Copy verbatim the block of lines in the entries below whose first line contains "You are a GUI" and whose last line contains "[gmail icon] (956, 847)". Leave out all other lines.

* _DATA LISTING_:
--------

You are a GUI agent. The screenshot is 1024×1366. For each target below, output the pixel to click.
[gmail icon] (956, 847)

--------

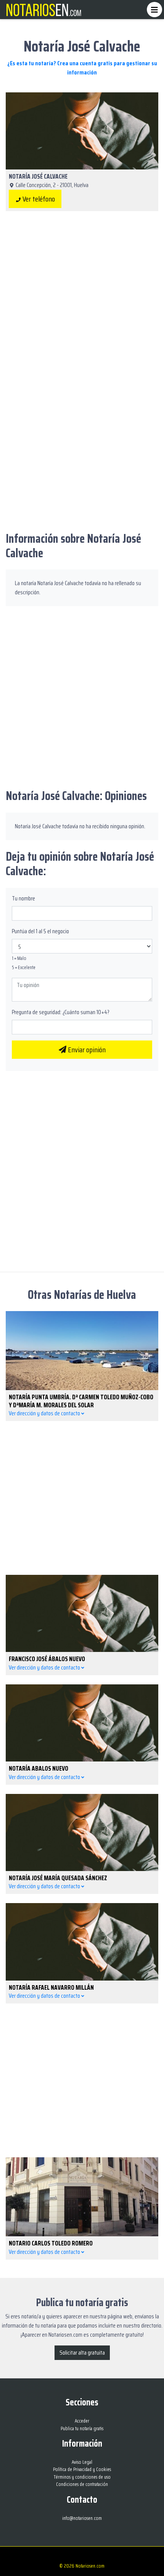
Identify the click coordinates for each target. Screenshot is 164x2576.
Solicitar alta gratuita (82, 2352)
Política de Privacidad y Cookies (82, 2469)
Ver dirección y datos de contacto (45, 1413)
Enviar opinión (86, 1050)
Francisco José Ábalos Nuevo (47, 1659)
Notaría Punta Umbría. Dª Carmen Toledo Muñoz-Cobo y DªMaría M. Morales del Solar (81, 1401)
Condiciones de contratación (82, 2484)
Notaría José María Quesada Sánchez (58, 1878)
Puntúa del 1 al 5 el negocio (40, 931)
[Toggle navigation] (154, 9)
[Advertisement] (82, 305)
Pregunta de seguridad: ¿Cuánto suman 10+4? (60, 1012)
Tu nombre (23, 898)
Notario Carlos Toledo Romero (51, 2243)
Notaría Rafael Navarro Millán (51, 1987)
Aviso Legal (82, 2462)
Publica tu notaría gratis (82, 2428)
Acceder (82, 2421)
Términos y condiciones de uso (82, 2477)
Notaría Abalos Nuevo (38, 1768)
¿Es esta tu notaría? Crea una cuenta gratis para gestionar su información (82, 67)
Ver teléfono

--------

* _OUTPUT FOR THIS TASK_:
You are a GUI agent. The screenshot is 1024×1366. For each target below, output the pixel to click.
[gmail icon] (956, 847)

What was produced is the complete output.